Он не хотел объяснять, что не может есть, что у тоста вкус резиновых шин, а сок слишком кислый. Мать постучала пальцами по стойке, пригладила волосы.
— Здесь так холодно, — пробормотала она, но не выключила кондиционер, всегда включенный на полную мощность, чтобы Сэму было легче дышать.
Мать дрожала. Она пошла за свитером и накинула его поверх ночной сорочки.
— Пожалуйста, пожалуйста, доедай, — попросила она, и он расслышал в ее голосе какие-то новые нотки, испугавшие его.
Поэтому молча взял завтрак и книги и направился к двери.
— Ты разрешила мне самому ходить в школу, помнишь? — спросил он, но она накинула длинное пальто и сунула ноги в первую попавшуюся пару мокасин у двери.
— Позволь мне сегодня проводить тебя, — пробормотала она.

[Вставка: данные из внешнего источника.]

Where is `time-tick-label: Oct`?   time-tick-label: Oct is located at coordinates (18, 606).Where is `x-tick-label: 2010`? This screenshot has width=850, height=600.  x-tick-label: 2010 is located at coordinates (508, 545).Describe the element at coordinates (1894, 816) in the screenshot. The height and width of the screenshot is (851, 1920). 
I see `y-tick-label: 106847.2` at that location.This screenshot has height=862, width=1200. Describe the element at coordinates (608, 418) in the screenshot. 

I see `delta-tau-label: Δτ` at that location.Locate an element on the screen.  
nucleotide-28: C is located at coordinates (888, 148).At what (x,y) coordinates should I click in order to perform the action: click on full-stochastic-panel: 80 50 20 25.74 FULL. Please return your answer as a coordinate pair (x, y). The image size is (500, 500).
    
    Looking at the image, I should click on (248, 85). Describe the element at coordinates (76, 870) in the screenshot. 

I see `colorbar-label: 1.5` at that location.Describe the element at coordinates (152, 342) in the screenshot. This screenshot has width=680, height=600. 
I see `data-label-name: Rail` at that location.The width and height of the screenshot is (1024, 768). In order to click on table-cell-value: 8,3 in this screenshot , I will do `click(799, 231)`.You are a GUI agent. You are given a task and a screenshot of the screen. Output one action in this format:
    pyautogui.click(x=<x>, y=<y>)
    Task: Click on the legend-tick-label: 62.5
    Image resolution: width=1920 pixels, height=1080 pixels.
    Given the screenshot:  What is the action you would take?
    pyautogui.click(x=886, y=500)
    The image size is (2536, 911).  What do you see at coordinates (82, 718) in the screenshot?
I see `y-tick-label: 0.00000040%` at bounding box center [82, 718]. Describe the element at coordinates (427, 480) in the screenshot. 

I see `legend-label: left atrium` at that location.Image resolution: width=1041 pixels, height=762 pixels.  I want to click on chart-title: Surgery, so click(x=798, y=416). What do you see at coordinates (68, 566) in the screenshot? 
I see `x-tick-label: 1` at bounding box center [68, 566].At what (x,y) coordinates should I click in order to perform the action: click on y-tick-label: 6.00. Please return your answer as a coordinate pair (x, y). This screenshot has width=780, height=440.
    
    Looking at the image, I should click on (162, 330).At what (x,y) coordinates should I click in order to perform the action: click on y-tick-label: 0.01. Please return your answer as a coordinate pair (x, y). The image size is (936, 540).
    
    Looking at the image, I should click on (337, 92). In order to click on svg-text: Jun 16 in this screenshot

Начальная школа Оукроуза была всего в трех кварталах от их дома. По дороге мать молчала, и Сэм подумал, что ему тоже лучше держать язык за зубами.
На школьном дворе уже толпилось полно народу. Дверь была открыта, и улыбающаяся учительница приветствовала входивших детей. Сэм тоже хотел войти, но мама тронула его за плечо.
— Погоди минуту, детка, — попросила она, и он повернулся, а она встала перед ним на колени и пристально посмотрела в лицо, словно хотела что-то узнать.